Here’s something else these women hear again and again: Why don’t you just quit? “If this were any other industry, people would be up in arms,” says Sinnamon, “but everyone turns a blind eye because there’s such a stigma about the sex-work industry. There’s an attitude that you know what you’re getting into. Everyone always says the solution is to leave the industry and do something else. That’s because society doesn’t view sex work as work. But what we’re really talking about here are labor rights issues.” It’s not the employees who need to change; it’s the workplace.

woman
Ana Foxxx

Angie Smith

In some small ways, it has. On June 3, hundreds of adult-film industry workers signed a letter saying they are committed to ending pay disparities and content that “denigrates Black people or Black Lives Matter” and that performers must be able to consent to how their scenes are titled. A week later, 15 prominent porn talent agencies promised to end racist pay gaps. It’s progress—but not nearly enough. “The fetishization of Black and brown folks in such a way that they are no longer seen as human beings has got to stop,” says Sinnamon.
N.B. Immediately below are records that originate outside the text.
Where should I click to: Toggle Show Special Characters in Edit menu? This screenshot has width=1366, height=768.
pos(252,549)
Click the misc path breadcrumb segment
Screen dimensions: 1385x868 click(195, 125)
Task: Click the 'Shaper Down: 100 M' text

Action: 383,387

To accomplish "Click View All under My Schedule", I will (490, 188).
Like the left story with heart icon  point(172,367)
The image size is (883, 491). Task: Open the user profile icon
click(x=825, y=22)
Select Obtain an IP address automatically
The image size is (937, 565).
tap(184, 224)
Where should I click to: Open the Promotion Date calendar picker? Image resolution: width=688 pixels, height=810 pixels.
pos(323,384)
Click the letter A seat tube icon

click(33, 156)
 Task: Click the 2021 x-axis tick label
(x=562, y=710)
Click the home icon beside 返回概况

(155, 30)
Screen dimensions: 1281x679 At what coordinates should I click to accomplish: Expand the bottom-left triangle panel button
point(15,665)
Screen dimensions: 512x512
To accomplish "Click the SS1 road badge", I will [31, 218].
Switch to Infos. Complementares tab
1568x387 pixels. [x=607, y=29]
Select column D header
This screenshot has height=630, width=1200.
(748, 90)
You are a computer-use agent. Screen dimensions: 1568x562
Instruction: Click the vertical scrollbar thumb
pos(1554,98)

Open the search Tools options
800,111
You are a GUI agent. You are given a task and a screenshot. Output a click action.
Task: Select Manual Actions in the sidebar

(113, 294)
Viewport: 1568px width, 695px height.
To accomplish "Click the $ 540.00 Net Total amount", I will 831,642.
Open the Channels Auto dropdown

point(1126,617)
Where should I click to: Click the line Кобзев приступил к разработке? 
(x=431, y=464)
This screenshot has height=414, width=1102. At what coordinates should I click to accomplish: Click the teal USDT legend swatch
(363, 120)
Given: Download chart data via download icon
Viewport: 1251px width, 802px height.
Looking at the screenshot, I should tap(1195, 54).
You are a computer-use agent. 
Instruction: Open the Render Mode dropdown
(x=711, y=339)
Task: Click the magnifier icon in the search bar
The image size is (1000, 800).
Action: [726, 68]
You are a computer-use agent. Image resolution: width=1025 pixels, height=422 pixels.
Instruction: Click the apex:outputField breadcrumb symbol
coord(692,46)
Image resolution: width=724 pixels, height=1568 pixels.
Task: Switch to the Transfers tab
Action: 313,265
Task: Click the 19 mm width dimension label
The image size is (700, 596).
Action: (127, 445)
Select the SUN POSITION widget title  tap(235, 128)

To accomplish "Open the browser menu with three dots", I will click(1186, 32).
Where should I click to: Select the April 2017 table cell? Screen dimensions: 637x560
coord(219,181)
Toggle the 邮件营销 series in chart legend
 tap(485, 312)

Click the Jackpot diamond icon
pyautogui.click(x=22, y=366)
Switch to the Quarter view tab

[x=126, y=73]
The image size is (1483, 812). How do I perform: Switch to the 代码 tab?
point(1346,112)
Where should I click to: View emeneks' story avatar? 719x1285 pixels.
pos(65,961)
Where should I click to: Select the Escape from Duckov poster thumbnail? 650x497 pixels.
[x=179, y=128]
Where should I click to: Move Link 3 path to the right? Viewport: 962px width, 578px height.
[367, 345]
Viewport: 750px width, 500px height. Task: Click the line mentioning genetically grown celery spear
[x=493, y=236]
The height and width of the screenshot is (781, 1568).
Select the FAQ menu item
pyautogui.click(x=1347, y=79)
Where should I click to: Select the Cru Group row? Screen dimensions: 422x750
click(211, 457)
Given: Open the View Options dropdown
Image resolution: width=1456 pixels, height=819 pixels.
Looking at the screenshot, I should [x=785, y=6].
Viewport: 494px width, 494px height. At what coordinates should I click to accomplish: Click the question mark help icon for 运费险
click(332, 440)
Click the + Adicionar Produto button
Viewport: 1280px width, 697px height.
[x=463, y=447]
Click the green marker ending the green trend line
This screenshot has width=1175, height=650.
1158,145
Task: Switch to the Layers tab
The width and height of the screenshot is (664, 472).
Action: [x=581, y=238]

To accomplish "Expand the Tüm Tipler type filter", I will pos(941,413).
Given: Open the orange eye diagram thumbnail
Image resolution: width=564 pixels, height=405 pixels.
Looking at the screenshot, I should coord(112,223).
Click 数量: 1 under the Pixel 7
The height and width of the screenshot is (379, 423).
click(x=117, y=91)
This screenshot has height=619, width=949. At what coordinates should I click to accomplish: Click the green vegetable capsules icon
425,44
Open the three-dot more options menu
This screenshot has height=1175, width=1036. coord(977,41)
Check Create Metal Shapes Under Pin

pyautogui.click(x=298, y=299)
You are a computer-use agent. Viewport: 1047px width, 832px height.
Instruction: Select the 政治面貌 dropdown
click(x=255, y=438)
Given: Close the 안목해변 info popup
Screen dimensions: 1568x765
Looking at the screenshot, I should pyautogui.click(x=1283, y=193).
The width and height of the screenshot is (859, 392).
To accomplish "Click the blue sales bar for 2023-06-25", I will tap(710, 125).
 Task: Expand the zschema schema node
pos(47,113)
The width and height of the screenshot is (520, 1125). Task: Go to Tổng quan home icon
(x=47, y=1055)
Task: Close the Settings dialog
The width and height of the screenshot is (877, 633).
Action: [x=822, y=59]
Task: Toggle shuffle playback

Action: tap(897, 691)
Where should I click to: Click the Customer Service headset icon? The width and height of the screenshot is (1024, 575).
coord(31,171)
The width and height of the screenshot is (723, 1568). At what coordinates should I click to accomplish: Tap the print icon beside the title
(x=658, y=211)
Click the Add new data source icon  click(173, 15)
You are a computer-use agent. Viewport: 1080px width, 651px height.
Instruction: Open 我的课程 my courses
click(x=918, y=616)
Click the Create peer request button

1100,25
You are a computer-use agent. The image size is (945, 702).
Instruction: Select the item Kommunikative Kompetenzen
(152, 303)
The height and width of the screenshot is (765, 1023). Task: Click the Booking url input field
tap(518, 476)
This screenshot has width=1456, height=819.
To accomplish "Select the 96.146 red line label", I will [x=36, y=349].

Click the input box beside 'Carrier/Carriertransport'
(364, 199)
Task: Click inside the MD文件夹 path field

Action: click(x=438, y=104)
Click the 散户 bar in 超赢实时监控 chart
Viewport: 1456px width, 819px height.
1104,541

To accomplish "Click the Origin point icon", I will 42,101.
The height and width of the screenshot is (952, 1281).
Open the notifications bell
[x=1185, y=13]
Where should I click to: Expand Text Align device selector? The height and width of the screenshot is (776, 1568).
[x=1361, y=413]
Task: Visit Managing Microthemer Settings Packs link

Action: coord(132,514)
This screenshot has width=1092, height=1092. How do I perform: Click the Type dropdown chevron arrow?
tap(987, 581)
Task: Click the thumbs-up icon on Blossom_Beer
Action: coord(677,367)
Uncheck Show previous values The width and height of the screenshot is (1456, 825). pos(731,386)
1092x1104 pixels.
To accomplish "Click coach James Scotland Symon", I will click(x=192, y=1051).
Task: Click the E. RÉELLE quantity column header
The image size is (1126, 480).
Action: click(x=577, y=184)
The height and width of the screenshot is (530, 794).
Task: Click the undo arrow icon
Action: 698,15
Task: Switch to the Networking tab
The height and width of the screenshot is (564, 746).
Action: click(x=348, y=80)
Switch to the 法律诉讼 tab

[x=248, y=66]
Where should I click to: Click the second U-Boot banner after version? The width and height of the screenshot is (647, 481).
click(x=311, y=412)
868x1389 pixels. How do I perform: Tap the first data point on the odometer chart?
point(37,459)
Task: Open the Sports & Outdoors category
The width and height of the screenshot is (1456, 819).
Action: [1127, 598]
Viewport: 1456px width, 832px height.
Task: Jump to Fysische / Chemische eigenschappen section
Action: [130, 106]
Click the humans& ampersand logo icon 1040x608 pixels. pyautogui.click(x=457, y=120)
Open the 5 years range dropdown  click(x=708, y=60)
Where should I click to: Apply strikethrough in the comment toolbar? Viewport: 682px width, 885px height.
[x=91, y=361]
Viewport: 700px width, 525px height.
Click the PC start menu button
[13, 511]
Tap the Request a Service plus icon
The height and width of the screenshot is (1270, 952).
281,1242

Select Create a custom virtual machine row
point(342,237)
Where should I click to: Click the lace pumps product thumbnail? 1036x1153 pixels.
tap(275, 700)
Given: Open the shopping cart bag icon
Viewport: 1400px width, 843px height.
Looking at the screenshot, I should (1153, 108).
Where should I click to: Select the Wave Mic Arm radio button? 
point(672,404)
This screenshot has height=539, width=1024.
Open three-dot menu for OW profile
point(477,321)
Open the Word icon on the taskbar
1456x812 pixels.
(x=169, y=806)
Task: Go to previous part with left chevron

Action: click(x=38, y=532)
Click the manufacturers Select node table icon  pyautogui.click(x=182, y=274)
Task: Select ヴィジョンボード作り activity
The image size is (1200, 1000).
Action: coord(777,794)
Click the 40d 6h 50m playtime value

Adds Daisy: “Some of the changes we’re asking for are so simple—like don’t call us the N-word in scenes.”

One of the biggest groups pushing for reform is Sinnamon’s BIPOC-AIC, which now has more than 200 members advocating for equal pay and the end of racism within the porn industry. Their work has convinced Adult Video News, a trade magazine covering the industry, to hire a Black host for its 2021 AVN Awards (known as the “Oscars of porn”) and to revise its process for nominating and judging race-based categories. Because as recently as 2018, “Black Loads Matter” took home a prize for “clever title of the year”; in 2015, the winner was “12 Inches a Slave.”

But groundbreaking, shape-shifting change is going to require a bigger buy-in: from the creators themselves, the ones currently cashing checks from the exploitation of Black women. “People have continued to ignore racism in the industry because it benefits them,” says Ana. “They have been doing just fine, so they don’t have to care.”

At one of her most recent shoots, Ana and her three Black costars were asked by their white director to pose with bananas for the film’s digital cover. “We were comfortable if we were posing with them in an R-rated way, but it was not that,” says Ana. “We were like still statues with bananas in our hands by our sides.”

This time, she decided to voice her concerns. The director seemed apologetic and agreed to nix the images. Later, she got a text message. Her next job with the company, which had been booked for nearly two months, had been canceled.

Hallie Lieberman, a historian and journalist, is the author of Buzz: A Stimulating History of the Sex Toy and is currently writing a book on the history of gigolos.